夏休みの間、子どもは普段とは違う時間を過ごしています。

朝の時間、昼の時間、夜の時間、それぞれの過ごし方。
親との距離感。
遊び方、遊ぶ時間の長さ、誰と遊ぶか。
寝る時間になった時の気分、満足感。

一日の中で見たこと、触れた人、感じたこと。

そのすべてが、少しずつ変わっています。

そこから急に、

「早く起きなさい」
「早く食べなさい」
「早く着替えなさい」
「もう2学期なんだから、ちゃんとして」

と言われても、子どもの体と気持ちはすぐには追いつきません。

特に未就学や低学年の子にとって、2学期の始まりは大きな切り替わりです。

生活リズムを戻すというより、その子が安心して一日を始められる形を、あらためて立ち上げる。

「新たに始める」という感覚が大切です。

まず整えるのは「時間」ではなく「安心のリズム」

もちろん、睡眠、食事、朝の支度は大切です。

起きる時間、寝る時間、朝ごはんの時間、登園・登校前の流れ。

これらを整えることは必要です。

ただ多くの親御さんは、生活リズムを整えようとすると、すぐに「時間」だけを見てしまいがちです。

何時に起きたか。
何分で着替えたか。
朝ごはんを何分で食べたか。
何時に家を出られたか。
何時に寝られたか。

そういう管理項目に目が向くんですね。

もちろん、それも必要です。
ただ、未就学や低学年の子どもにとっては、時間の前にまず「安心」が必要です。

⭕️朝、起きた時に親の表情が怖くない。
⭕️支度を急かされる前に、自分のペースをつかめる。
⭕️園や学校に行く前に、少し気持ちを整える時間がある。
⭕️帰ってきた時に、ほっとできる場所がある。
⭕️夜、明日の心配を抱えたまま寝ないで済む。

こうした安心のリズムがあって、生活リズムは戻りやすくなります。

逆に、時間だけを先に戻そうとすると、子どもは緊張します。

親としては普通に声をかけているつもりでも、急がせたい気持ちは声の調子や表情に出ます。
朝からずっと急かされているように感じると、子どもは自分のペースをつかみにくくなります。

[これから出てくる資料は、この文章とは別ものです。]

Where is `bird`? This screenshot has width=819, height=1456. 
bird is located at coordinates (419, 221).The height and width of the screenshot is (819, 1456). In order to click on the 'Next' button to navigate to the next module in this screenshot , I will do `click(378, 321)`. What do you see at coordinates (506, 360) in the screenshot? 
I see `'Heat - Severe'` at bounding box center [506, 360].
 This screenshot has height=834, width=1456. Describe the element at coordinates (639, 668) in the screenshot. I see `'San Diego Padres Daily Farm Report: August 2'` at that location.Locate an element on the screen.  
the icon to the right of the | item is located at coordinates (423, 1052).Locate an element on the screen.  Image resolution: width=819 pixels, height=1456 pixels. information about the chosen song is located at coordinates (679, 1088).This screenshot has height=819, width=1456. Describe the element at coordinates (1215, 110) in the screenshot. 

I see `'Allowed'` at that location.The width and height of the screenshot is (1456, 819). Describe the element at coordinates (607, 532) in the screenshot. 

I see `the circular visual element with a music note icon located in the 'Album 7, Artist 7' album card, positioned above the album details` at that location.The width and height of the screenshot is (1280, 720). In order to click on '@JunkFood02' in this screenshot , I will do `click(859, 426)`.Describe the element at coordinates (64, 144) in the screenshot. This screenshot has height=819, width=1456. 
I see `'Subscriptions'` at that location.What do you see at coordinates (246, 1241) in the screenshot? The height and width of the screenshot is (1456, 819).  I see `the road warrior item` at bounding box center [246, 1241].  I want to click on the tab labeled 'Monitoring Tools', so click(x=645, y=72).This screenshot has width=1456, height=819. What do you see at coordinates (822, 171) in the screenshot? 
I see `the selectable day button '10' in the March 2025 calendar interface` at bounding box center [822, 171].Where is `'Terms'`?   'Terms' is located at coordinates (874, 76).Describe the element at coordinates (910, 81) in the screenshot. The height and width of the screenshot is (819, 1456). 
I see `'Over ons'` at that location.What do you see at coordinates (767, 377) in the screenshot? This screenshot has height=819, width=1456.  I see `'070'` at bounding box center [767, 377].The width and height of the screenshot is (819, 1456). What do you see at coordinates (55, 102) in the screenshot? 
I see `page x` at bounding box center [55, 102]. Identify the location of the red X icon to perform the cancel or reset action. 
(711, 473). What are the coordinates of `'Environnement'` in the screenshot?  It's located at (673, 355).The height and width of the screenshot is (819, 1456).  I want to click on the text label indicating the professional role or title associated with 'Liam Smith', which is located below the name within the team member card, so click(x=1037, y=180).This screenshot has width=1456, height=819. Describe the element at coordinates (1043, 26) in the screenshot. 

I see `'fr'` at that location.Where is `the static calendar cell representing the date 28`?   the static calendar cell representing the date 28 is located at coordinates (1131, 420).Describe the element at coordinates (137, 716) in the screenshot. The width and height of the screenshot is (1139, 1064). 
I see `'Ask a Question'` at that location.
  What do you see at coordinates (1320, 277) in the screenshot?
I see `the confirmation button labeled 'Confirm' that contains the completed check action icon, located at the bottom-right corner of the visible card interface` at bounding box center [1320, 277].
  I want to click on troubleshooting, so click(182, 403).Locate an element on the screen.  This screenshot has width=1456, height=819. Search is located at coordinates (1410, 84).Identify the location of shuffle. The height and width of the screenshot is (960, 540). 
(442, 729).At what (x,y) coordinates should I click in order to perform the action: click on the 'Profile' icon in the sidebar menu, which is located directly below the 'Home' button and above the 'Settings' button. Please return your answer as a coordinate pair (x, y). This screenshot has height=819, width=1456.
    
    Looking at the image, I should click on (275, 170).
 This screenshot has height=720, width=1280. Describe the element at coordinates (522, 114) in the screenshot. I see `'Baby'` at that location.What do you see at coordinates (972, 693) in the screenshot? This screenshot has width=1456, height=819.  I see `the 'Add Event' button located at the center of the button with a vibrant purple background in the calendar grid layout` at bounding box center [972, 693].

すると、動きが遅くなったり、ぐずったり、黙り込んだり、わざと違うことを始めたりします。

それを見て親はまた焦る。
焦るから、さらに声をかける。
声をかけるほど、子どもは動けなくなる。

2学期の始まりに、この悪循環に苦しむ家庭はかなり多いですね。

だから、まずは時間を整える前に、家庭の中の空気を整える。
子どもが「今日も一日始められそう」と感じられるリズムを作る。

ここから始めてください。

才能タイプによって、立ち上がり方は違う

ここで大切なのが、才能タイプの視点です。

同じように夏休み明けを迎えても、子どもによって立ち上がり方は違います。

◇朝の予定が見えていると安心する子もいます。
◇前日に持ち物を一緒に確認すると落ち着く子もいます。
◇言葉で説明されるより、紙に書いて見えると動ける子がいます。
◇親に話を聞いてもらえると、だんだんと気持ちが整う子もいます。
◇一人でぼんやりする時間が大切な子もいます。
◇まず体を動かしてみると、気持ちが切り替わって動ける子がいます。

 

どれが正解ということではありません。

その子の才能タイプによって、安心の作り方、動き出し方、切り替わり方が違うんです。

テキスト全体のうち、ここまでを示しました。